La Historia de la decadencia y caída del Imperio romano (en inglés original, The History of the Decline and Fall of the Roman Empire, conocida popularmente como The History) es una obra histórica escrita por el británico Edward Gibbon (1737-1794), que describe la civilización occidental, así como las conquistas islámicas y mongolas, desde el apogeo del Imperio romano hasta la caída de Constantinopla. Consta de seis volúmenes publicados por primera vez en cuartos entre 1776 y 1789: el Libro I fue publicado en 1776, los Libros II y III en 1781, y los libros IV, V, y VI en 1788-1789. Está considerada como una de los mayores logros literarios del siglo XVIII, y como uno de los libros de historia más influyentes de todos los tiempos.[1][2]

Doscientos años después de su publicación, el libro perdura sobre todo como hito y obra literaria, pero queda al margen de las corrientes historiográficas actuales, dado que el estudio del fin del Imperio romano en el tiempo transcurrido desde su publicación ha cambiado y evolucionado considerablemente; aun así, por su inmensa erudición, suele recurrirse a ella para recabar referencias históricas del período en cuestión. Además, la obra está considerada como una crítica argumentada y juiciosa sobre la fragilidad de la condición humana, y es por ello que sigue inspirando a historiadores y estudiantes de literatura inglesa, manteniendo un sólido prestigio que garantiza su reedición de continuo en la actualidad.

La Historia de la decadencia y caída del Imperio romano narra la historia del Imperio romano en el período que va desde la muerte del emperador Marco Aurelio hasta la Caída de Constantinopla, desde el año 180 hasta 1453, y concluye con una retrospectiva de la ciudad de Roma en 1590. Aparte de describir los hechos históricos que acontecieron durante esos mil años, el libro aborda las causas, las decisiones y los comportamientos que condujeron a la decadencia y posterior caída del Imperio romano, tanto en Occidente como en Oriente, ofreciendo una de las primeras teorías explicativas de por qué cayó el Imperio romano.

Al tiempo, la obra señala un paralelismo implícito entre dos imperios en declive, el Imperio romano y el propio Imperio Británico, que en la época de publicación del libro se hallaba inmerso en plena Guerra de Independencia de los Estados Unidos, y que en su historia reciente había sufrido sonadas derrotas (Guerra del Asiento, pérdidas territoriales europeas en la Guerra de los Siete Años,...) que, junto con una percepción negativa de la Administración británica de la época (corruptelas, sinecuras, crisis de liderazgo en el Parlamento Británico, caídas continuas de primeros ministros,...) habían acabado por convencer a la opinión pública británica de la decadencia de su propio imperio.[3]​ De hecho, los temas de la virtud —que según Gibbon la sociedad romana perdió tras los Antoninos, a consecuencia en parte del cristianismo—, la libertad —perdida con la instauración del régimen imperial de la mano de "el taimado Octaviano"— y la corrupción —surgida por la pérdida de las anteriores—, que constituyen el núcleo temático central de la Historia de la decadencia y caída del Imperio romano, son auténticos legados de la antigua Roma que el Renacimiento y sobre todo la Ilustración vinieron a recuperar y reformular, y eran muy frecuentes no ya en los círculos intelectuales ilustrados de la Inglaterra de la época a los que Gibbon pertenecía, sino que estaban en boca de buena parte del público.

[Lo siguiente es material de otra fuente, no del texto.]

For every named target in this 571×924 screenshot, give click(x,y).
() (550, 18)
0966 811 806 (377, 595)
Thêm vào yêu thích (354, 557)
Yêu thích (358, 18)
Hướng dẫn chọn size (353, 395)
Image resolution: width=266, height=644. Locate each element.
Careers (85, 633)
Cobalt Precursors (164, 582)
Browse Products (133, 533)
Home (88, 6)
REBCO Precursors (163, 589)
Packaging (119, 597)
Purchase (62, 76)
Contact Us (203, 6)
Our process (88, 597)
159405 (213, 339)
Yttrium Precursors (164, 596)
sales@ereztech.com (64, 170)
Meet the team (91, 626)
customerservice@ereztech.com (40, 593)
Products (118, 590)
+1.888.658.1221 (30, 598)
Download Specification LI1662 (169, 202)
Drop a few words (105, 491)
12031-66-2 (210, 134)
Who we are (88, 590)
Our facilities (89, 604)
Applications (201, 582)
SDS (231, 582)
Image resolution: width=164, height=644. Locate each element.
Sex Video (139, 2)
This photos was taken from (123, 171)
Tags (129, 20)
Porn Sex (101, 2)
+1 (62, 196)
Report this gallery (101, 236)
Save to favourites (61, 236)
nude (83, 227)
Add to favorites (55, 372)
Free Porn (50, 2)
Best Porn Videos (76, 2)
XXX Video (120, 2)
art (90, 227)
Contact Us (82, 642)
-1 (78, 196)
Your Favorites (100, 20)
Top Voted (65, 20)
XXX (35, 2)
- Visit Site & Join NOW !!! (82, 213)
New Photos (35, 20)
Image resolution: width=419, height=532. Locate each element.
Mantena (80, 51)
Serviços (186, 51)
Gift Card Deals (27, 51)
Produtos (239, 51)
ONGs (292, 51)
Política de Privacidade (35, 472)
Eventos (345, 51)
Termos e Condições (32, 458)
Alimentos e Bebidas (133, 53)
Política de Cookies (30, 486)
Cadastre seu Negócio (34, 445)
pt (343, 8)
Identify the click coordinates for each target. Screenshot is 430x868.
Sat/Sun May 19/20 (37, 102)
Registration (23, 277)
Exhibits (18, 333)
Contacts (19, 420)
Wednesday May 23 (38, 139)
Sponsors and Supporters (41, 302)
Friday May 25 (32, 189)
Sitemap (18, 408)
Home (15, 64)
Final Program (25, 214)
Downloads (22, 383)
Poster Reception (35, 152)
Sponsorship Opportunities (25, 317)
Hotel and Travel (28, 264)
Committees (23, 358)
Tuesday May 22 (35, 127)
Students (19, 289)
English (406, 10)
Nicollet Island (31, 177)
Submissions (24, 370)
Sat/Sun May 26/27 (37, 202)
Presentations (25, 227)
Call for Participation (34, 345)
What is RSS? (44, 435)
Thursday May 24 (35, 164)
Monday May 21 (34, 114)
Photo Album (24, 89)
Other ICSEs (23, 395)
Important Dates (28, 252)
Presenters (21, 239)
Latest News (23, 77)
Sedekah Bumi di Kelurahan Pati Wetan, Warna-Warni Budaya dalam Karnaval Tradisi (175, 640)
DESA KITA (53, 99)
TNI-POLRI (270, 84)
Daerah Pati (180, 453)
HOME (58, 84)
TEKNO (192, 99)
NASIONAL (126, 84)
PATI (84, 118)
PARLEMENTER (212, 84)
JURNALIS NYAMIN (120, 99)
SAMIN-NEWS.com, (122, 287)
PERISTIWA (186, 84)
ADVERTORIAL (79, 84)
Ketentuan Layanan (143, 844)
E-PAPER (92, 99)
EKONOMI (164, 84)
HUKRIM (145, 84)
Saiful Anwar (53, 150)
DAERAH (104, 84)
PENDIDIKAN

Ello, entre otros aspectos, sitúa a la obra en plena Ilustración, dentro de la cual, por otro lado, vendría a ser una de las obras más representativas. En efecto, La Historia destacará por abordar y juzgar la historia romana empleando los ideales ilustrados (agnosticismo, escepticismo, racionalismo,...), planteando un enfoque histórico-filosófico inédito hasta entonces.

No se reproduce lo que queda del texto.